Virtual Research Environment IG (VRE-IG) Activity Overview Virtual Research Environments and Reference Architecture(s) for them

Virtual Research Environments and Reference Architecture(s) for them

Creator

Discussion
March 29, 2017 at 10:48 am #119470

Leonardo Candela
Participant

I just found this paper with a very promising and inspiring title:
K. Jeffery, C. Meghini, C. Concordia, T. Patkos, V. Brasse, J. van Ossenbruck, Y. Marketakis, N. Minadakis & E. Marchetti, “A Reference Architecture for Virtual Research Environments”, 15th International Symposium of Information Science, 13-15 March 2017, Humboldt-Universität zu Berlin
You can read it by the online version of the proceedings http://isi2017.ib.hu-berlin.de/proceedings.html
The paper results from the VRE4EIC project and I think it is of interest for this group.
I’m a member of the BlueBRIDGE project and I’m involved in VRE development since years. I would like to complement a bit the content of the paper by bringing in our experiences and stimulate a fruitful discussion. I focus on two points: (i) what is the approach actually exploited by BlueBRIDGE, and (ii) whether a single Reference Architecture for VREs is suitable or not.
The paper indicates that the BlueBRIDGE approach is the following “BlueBridge produces a VRE that is tightly coupled to the underlying e-RIs;”. I would say that this is not correct for several reasons:

BlueBRIDGE is developing and operating a series of Virtual Research Environment each tailored to serve the needs of dedicated comunities. VREs are dynamically created. The currently deployed ones are available at https://bluebridge.d4science.org/explore (some of them are freely available);
Although BlueBRIDGE is oriented to serve the “marine” domain its underlying “primary” infrastructure (D4Science.org) and enabling technology (gCube) are generic. In fact, they have been and will be exploited to serve the needs of diverse communities and application contexts including social mining scientists, environmental scientists, agriculture scientists, cultural heritage practitioners, geothermal scientists, multidisciplinary community dealing with scholarly communication and open science, data science educators.
D4Science is an infrastructure built with the “system of systems” approach; In the reality it is an ecosystem of ICT infrastructures. Each VRE built by relying on D4Science facilities is actually relying on services coming from many infrastructures and providers;
An overview of the enablign technology is included in the following paper Assante M, Candela L, Castelli D, Coro G, Lelii L, Pagano P. (2016) Virtual research environments as-a-service by gCube. PeerJ Preprints 4:e2511v1 https://doi.org/10.7287/peerj.preprints.2511v1

On Reference Architectures (RA) for VREs. According to my knowledge a RA is a software system architecture expected to be a sort of template for software systems of a particular domain. The paper proposes one consisting of three-tiers (Application, Interoperability, Resource Access) and six conceptual components (System Manager, Workflow Manager, Linked Data Manager, Metadata Manager, Interoperability Manager, AAAI). The lack of a real definition of what a VRE is or is expected to be as well as the level-of-details makes really challenging to comment this proposal, e.g.
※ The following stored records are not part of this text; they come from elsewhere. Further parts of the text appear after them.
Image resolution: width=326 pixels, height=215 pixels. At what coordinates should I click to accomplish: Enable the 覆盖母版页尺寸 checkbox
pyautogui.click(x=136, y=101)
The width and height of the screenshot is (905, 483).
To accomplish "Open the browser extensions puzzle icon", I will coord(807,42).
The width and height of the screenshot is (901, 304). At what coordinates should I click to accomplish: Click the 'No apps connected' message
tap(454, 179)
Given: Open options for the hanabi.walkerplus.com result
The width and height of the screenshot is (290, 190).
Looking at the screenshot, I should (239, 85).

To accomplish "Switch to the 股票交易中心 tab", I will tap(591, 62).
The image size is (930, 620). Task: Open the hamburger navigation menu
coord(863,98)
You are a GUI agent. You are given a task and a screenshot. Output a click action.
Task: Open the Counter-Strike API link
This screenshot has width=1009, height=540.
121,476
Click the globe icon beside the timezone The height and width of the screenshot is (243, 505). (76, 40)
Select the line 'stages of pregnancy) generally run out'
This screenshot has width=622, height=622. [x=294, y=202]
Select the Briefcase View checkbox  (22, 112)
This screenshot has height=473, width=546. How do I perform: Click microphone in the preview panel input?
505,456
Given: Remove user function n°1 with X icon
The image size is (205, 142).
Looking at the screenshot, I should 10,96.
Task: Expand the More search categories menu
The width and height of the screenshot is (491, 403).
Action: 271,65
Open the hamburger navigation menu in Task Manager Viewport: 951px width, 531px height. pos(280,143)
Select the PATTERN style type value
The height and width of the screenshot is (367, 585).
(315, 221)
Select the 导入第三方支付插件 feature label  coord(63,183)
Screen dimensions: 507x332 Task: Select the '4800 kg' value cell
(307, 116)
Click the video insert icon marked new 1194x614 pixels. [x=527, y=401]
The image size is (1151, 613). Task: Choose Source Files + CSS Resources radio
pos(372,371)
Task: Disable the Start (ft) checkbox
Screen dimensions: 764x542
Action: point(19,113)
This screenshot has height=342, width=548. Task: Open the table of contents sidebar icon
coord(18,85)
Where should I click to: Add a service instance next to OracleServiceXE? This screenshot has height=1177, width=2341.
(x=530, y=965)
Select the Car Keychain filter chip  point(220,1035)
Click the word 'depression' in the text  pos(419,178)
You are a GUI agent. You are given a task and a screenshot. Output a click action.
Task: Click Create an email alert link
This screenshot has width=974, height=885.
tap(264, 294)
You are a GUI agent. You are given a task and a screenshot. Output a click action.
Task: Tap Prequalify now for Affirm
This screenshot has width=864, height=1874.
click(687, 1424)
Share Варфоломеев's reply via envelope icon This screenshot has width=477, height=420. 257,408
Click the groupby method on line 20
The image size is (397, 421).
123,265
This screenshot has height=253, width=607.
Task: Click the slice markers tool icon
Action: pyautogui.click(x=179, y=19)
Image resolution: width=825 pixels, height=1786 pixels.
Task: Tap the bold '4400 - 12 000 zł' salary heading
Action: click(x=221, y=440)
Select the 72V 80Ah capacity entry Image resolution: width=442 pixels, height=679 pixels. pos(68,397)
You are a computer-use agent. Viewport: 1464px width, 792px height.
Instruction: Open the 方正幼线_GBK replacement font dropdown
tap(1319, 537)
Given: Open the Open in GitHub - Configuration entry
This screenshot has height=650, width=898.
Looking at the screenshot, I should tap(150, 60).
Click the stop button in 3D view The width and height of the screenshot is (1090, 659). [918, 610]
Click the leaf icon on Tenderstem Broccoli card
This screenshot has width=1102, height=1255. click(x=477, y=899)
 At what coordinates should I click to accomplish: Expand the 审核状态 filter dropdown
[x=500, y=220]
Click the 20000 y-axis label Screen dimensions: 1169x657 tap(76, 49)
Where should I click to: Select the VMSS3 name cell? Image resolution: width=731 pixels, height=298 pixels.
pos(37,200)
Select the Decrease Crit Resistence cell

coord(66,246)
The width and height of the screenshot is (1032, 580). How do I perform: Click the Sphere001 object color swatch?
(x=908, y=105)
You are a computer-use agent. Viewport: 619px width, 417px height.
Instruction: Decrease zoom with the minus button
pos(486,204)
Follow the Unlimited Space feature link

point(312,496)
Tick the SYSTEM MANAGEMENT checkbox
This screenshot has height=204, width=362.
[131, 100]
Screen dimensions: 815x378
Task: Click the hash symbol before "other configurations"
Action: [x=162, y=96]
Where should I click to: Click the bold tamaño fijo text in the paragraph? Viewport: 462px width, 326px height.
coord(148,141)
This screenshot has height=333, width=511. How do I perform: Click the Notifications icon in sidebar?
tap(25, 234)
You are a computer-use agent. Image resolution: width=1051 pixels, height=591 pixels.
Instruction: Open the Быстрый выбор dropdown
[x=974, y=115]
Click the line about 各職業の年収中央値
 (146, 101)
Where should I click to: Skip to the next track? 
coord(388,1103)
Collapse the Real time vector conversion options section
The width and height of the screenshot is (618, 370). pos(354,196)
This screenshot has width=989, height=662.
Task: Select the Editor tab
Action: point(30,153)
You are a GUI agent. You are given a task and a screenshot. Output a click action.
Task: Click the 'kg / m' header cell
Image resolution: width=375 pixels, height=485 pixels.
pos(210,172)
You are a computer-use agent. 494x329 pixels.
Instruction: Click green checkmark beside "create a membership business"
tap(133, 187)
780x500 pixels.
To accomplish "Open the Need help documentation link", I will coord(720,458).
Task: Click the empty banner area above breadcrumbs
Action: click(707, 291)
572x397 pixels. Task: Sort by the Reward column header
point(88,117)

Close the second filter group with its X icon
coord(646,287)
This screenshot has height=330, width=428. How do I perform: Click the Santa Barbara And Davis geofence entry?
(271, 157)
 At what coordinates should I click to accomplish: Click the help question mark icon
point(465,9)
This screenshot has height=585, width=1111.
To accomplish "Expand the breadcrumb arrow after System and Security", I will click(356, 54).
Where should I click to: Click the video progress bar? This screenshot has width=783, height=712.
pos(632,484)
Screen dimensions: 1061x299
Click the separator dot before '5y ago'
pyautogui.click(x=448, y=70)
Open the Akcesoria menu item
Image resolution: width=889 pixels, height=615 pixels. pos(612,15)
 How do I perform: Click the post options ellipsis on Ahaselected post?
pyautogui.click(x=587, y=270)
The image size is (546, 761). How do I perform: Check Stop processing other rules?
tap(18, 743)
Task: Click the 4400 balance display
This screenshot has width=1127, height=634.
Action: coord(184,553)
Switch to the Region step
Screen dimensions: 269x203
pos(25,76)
What is VRE-specific in this set of components? What is making them a must-have to be named VRE? It seems to me the same set of component can be thought for any system willing to integrate resources from existing systems;
Is a VRE expected to support collaboration and cooperation among the members of its designated community? If yes, what are the envisaged components?
What is the development and deployment model suggested by this reference architecture? Is it expected that each community willing to build its own VRE has to take care of implementing what is needed (by relying on existing services)? Gluing the “components” together might be time consuming. Is this something to be done per VRE?
Is workflow-driven approach the “one-size-fit-all” solution for VRE members willing to define and execute their processing tasks. Do exist WFMS suitable for any need? Is there no need to explicitly develop a code or a script for part of a processing task?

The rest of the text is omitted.